Réglementation et normes applicables
Les relevés d'étanchéité sont soumis à un cadre normatif précis. Voici les textes de référence à connaître :
📜 Documents Techniques Unifiés (DTU)
- DTU 43.1 (NF P 84-204) : étanchéité bitumineuse des toitures-terrasses. §5 entièrement consacré aux relevés : hauteurs, fixations, points singuliers.
- DTU 43.3 (NF P 84-206) : toitures en tôles d'acier nervurées. Relevés sur costières et acrotères métalliques.
- DTU 43.4 (NF P 84-207) : toitures-terrasses avec isolation inversée. Relevés avec panneaux XPS flottants.

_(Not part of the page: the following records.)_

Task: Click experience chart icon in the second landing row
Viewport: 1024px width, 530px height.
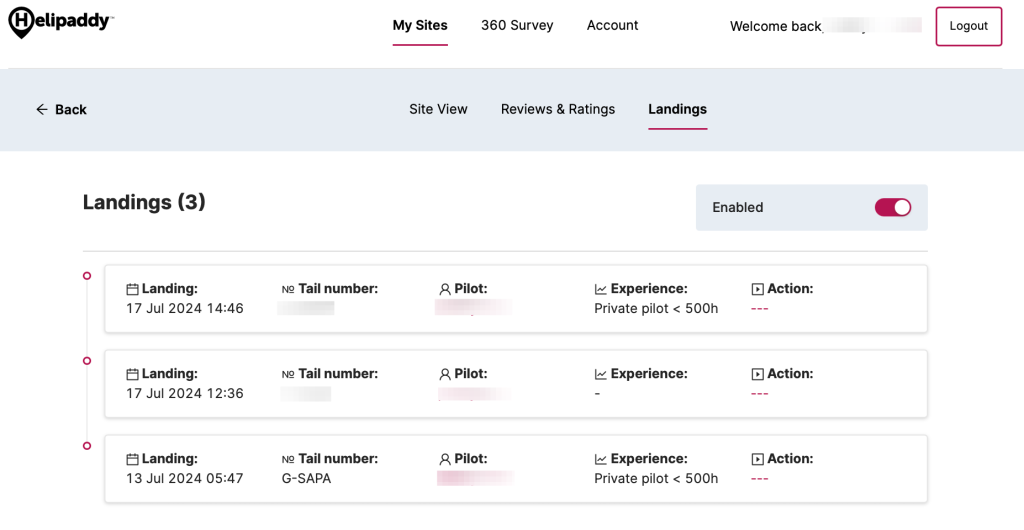Action: point(601,374)
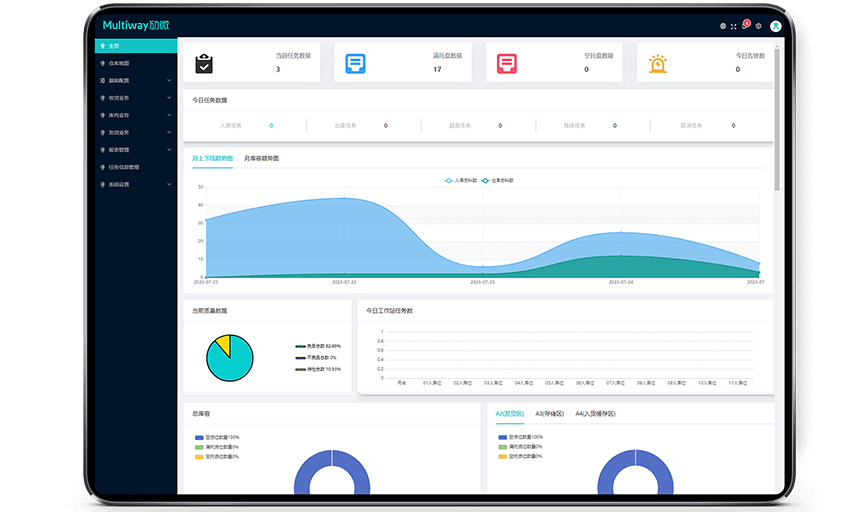Click the red empty-pallet count icon

(x=506, y=63)
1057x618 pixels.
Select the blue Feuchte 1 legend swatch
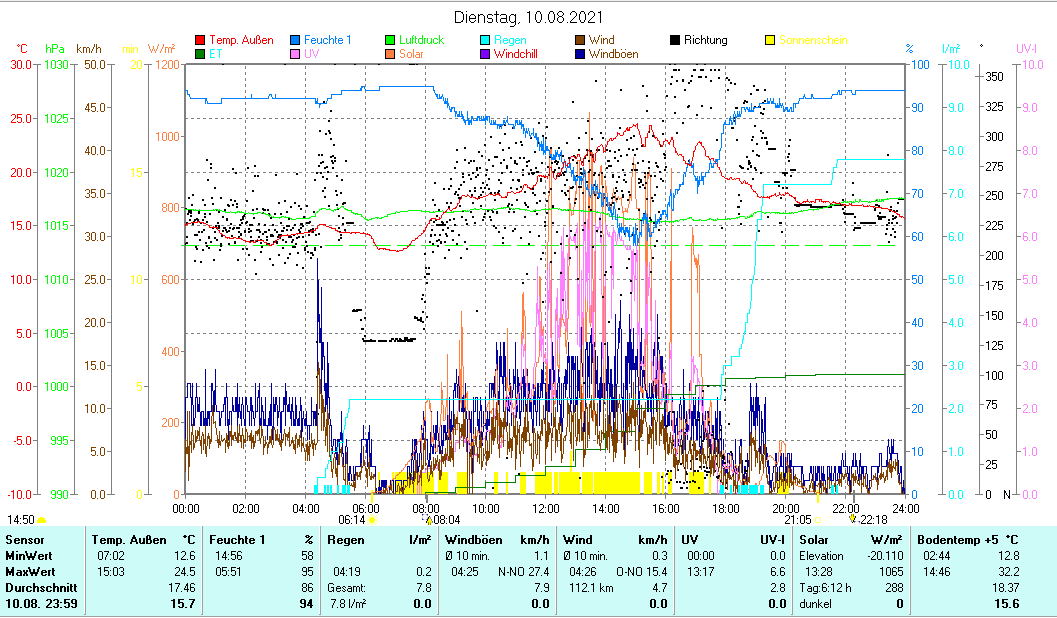point(295,41)
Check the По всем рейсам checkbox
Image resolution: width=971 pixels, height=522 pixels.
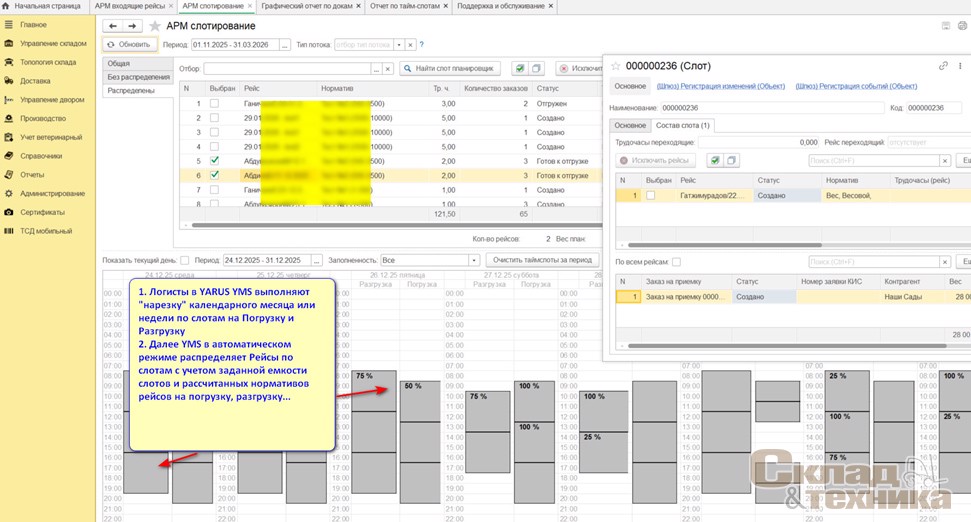tap(676, 262)
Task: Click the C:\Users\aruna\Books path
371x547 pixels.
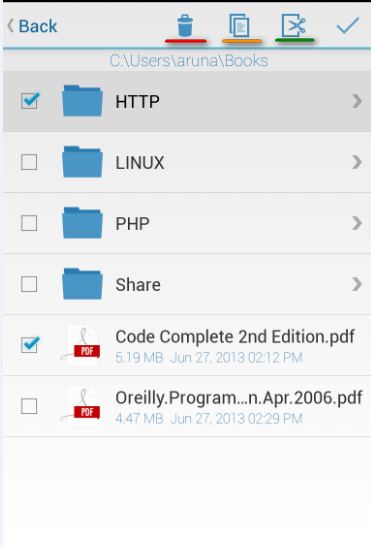Action: click(189, 61)
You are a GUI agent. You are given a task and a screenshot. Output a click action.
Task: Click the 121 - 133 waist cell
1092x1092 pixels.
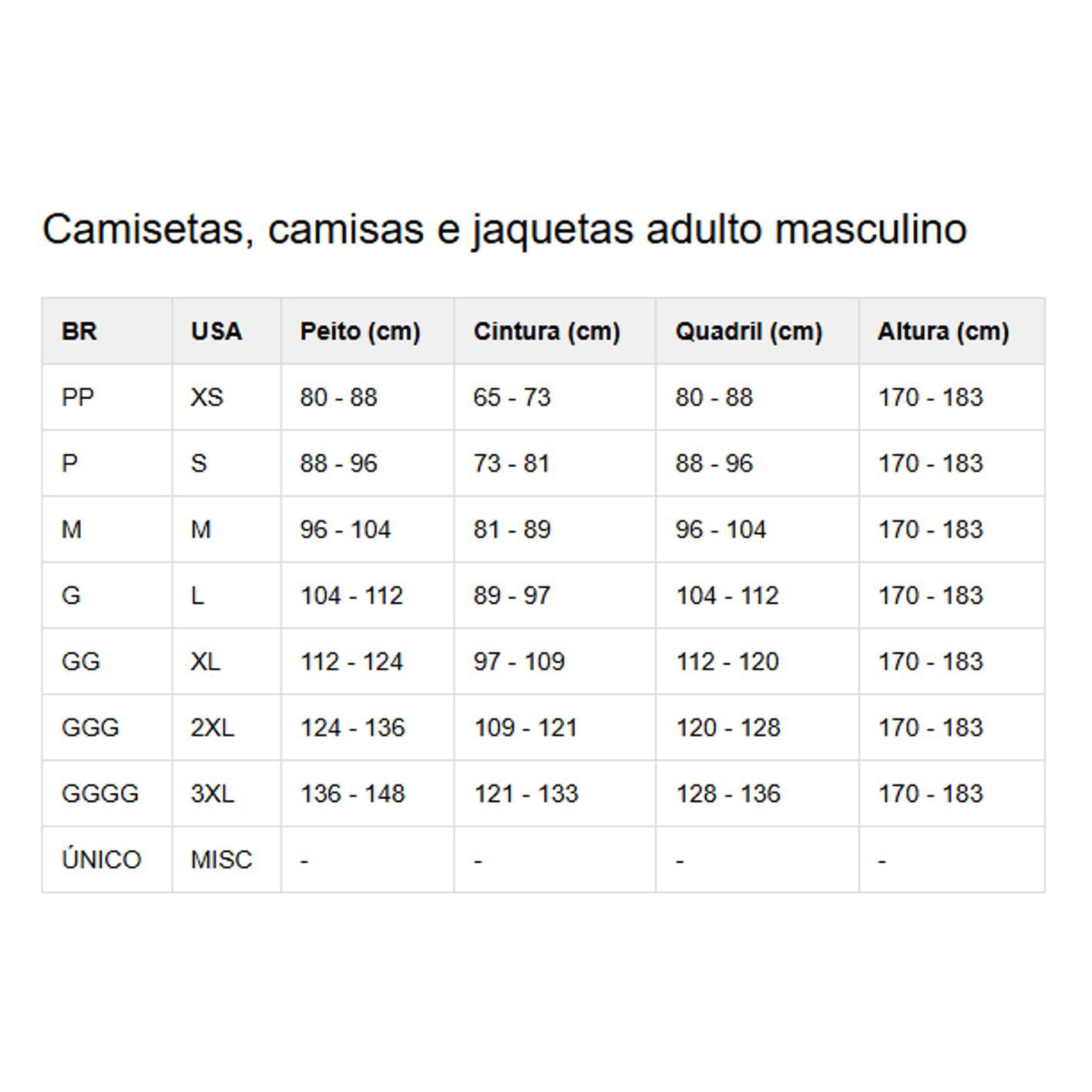pos(526,794)
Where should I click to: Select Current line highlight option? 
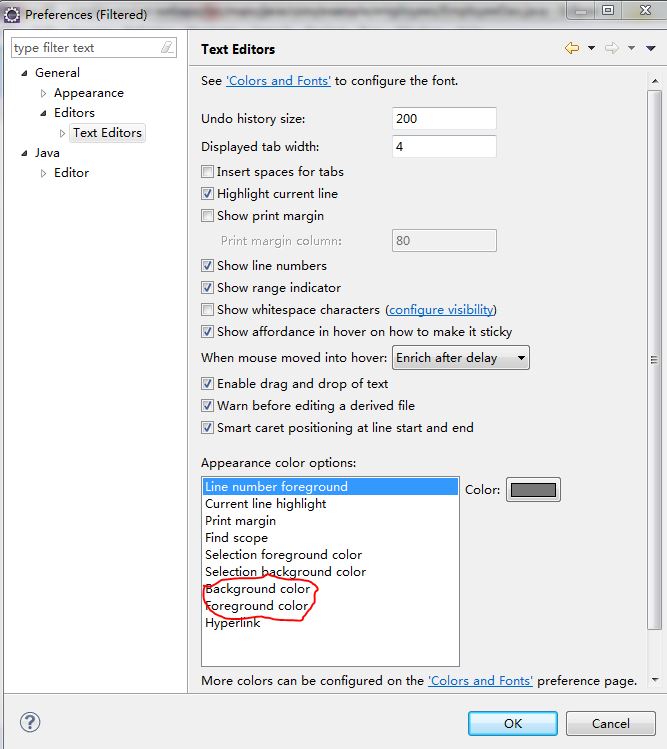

- DTU 43.5 (NF P 84-208) : réfection des ouvrages d'étanchéité. Reprise des relevés existants, compatibilité des systèmes.
🇪🇺 Normes européennes
- NF EN 13707 : membranes bitumineuses flexibles pour toitures — classification, performances, essais.
- NF EN 13956 : membranes polymériques (EPDM, PVC, TPO) — traction, souplesse à froid, résistance UV.
- NF EN 12588 : plomb laminé pour bâtiment — épaisseur 1,25–3 mm, essais de traction et allongement.
- Eurocode 1 – NF EN 1991 : charges de vent et de neige pour le dimensionnement des fixations mécaniques et hauteurs en montagne.
🏠 Réglementations et qualifications
- RE 2020 : perméabilité à l'air n50 ≤ 0,6 vol/h. Les relevés participent à la continuité de l'enveloppe étanche à l'air.
- Garantie décennale (art. 1792 C. civ.) : les relevés d'étanchéité relèvent de la garantie décennale obligatoire. RC décennale exigée avant tout démarrage.
- Qualibat 3211 / 3212 : qualification étanchéité des toitures-terrasses. 3211 = travaux courants, 3212 = travaux complexes. Obligatoire pour marchés publics et aides d'État.
- ATec / DTA (CSTB) : Avis Technique ou Document Technique d'Application pour les procédés innovants (résines liquides, membranes hors DTU). Valide les prescriptions de pose des relevés.